:: Problem description ::
Your job is to set down the stretch of entries that opens with the line containing "Task: Click the list icon beside 内存" and closes with the line containing "This screenshot has height=800, width=1280.". Keep both end lines, copy each exactly, and add nothing.

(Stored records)
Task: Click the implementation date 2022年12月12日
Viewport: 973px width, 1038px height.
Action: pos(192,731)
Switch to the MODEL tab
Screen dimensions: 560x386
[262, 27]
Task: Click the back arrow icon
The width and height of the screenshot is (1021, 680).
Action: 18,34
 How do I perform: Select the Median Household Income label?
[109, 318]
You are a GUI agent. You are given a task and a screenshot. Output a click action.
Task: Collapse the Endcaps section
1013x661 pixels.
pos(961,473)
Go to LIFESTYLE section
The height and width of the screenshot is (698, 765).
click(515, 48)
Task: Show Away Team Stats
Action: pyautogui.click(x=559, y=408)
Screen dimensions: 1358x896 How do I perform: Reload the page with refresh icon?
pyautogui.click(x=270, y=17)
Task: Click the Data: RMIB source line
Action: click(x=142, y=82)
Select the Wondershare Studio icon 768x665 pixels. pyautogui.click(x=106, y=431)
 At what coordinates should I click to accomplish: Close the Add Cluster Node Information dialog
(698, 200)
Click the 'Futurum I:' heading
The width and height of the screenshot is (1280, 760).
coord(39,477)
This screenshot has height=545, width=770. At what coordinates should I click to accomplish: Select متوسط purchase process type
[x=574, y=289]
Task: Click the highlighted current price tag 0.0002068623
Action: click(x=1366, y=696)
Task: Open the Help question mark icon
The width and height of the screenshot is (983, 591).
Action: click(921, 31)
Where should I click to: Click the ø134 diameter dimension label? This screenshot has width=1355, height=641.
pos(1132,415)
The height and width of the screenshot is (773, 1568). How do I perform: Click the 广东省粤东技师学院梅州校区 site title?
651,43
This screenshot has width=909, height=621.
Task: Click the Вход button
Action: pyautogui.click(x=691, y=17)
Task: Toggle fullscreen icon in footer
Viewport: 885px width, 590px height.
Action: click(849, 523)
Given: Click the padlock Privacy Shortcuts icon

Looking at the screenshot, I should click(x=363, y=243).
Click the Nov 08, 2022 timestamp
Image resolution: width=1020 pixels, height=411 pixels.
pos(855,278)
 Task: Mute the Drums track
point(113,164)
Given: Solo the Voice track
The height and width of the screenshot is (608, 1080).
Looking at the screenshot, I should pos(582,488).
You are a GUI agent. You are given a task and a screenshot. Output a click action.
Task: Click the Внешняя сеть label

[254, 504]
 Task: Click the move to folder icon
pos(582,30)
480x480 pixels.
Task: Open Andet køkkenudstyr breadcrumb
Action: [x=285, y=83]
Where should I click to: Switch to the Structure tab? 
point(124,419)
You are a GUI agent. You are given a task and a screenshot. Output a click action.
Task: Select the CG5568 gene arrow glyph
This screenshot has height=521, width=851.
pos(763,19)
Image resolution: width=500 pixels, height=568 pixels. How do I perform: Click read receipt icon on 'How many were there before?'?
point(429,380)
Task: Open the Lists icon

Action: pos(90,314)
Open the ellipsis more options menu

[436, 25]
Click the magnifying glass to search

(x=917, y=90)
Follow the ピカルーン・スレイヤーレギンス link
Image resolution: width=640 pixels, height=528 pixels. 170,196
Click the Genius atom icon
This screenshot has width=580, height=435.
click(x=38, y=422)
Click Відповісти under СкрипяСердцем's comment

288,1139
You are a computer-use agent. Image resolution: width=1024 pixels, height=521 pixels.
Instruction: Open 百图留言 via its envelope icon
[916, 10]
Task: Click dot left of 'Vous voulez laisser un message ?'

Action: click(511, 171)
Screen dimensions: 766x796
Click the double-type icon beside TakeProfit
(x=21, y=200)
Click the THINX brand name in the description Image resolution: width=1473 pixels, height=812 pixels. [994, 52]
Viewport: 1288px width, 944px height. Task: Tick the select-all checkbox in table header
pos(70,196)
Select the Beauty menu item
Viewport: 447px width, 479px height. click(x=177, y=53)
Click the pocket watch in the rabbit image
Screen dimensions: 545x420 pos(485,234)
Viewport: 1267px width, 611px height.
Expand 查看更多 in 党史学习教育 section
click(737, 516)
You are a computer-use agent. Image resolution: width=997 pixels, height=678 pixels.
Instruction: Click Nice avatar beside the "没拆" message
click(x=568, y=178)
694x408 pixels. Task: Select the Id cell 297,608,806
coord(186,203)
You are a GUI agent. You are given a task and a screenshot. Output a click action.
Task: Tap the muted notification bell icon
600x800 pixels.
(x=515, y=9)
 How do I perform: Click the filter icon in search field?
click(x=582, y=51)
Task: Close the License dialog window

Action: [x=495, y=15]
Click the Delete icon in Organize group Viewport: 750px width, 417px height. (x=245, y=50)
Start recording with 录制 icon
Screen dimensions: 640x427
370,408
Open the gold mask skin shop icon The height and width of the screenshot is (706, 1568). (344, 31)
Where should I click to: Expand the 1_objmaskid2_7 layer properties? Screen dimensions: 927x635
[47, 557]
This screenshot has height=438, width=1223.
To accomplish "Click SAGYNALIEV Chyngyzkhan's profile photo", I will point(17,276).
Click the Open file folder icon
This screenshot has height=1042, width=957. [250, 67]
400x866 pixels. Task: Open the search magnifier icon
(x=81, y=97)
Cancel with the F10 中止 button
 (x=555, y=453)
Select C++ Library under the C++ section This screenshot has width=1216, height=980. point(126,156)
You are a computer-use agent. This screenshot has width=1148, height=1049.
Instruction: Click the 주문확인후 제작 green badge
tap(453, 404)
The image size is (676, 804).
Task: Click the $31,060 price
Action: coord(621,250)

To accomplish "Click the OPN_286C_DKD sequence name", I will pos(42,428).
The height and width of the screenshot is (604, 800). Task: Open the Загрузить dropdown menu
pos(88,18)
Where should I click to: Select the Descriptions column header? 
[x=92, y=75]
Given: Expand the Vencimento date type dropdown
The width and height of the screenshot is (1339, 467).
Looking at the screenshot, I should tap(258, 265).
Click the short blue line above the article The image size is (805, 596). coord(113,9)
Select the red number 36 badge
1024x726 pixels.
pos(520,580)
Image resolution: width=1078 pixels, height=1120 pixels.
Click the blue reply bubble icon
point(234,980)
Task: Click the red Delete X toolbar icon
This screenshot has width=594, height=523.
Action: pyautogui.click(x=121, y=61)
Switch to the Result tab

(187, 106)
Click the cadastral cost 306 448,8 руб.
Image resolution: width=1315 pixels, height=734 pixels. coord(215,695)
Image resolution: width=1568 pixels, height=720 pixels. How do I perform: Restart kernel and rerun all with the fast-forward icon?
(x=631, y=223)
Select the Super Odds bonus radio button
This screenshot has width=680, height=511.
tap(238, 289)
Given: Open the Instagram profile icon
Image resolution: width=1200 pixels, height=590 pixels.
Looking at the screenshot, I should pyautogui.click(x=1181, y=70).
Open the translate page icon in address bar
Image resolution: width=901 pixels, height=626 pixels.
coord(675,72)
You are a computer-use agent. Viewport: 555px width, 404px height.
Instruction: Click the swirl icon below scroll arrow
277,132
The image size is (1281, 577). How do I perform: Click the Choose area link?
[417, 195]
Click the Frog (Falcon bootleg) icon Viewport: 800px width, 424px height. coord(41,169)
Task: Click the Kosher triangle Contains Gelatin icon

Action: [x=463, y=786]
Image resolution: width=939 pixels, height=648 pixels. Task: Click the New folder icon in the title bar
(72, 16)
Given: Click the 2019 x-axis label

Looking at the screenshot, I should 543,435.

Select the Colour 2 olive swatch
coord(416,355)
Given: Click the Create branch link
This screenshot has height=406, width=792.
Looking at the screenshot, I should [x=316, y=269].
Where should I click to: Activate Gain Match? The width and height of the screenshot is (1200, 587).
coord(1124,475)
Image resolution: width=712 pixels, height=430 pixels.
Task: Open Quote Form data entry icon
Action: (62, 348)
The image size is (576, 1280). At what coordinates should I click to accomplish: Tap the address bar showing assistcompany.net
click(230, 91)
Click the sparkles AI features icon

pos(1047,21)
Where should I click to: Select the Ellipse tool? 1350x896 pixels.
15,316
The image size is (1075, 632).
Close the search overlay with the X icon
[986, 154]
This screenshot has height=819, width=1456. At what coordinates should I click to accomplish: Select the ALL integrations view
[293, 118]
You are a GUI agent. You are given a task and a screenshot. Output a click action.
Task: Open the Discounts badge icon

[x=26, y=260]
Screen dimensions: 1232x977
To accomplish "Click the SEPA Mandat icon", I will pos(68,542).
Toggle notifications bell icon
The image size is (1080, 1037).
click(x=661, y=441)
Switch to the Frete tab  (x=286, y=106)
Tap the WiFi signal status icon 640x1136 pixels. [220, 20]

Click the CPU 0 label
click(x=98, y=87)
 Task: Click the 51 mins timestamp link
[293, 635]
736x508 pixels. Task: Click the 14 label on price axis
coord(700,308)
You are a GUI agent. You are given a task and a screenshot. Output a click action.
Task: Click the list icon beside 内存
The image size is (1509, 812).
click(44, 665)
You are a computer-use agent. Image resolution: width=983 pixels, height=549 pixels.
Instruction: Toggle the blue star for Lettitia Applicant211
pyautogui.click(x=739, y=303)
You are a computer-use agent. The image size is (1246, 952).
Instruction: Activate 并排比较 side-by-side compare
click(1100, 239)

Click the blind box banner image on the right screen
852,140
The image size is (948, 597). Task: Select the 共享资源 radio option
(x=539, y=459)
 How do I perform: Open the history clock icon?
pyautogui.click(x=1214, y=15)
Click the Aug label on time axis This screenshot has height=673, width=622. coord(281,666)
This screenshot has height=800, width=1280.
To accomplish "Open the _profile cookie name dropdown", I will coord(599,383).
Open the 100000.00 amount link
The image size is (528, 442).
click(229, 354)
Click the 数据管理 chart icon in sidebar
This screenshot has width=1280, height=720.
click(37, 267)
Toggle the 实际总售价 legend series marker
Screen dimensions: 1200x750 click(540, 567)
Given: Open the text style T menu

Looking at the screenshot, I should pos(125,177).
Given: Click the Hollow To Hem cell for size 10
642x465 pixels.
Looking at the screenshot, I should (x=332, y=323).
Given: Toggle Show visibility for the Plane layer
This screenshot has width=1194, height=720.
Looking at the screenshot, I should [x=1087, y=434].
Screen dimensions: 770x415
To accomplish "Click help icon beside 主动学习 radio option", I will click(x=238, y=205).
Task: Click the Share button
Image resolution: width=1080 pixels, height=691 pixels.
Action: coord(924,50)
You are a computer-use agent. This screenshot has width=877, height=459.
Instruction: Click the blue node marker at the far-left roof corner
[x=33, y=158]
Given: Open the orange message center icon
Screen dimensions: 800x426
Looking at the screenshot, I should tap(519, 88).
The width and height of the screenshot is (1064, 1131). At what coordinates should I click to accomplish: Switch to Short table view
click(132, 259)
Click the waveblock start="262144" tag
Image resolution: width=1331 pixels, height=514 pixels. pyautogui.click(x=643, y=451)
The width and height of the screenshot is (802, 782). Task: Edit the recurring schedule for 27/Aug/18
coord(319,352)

:: Result ::
Task: Click the list icon beside 内存
The image size is (1509, 812).
click(44, 665)
You are a computer-use agent. Image resolution: width=983 pixels, height=549 pixels.
Instruction: Toggle the blue star for Lettitia Applicant211
pyautogui.click(x=739, y=303)
You are a computer-use agent. The image size is (1246, 952).
Instruction: Activate 并排比较 side-by-side compare
click(1100, 239)

Click the blind box banner image on the right screen
852,140
The image size is (948, 597). Task: Select the 共享资源 radio option
(x=539, y=459)
 How do I perform: Open the history clock icon?
pyautogui.click(x=1214, y=15)
Click the Aug label on time axis This screenshot has height=673, width=622. coord(281,666)
This screenshot has height=800, width=1280.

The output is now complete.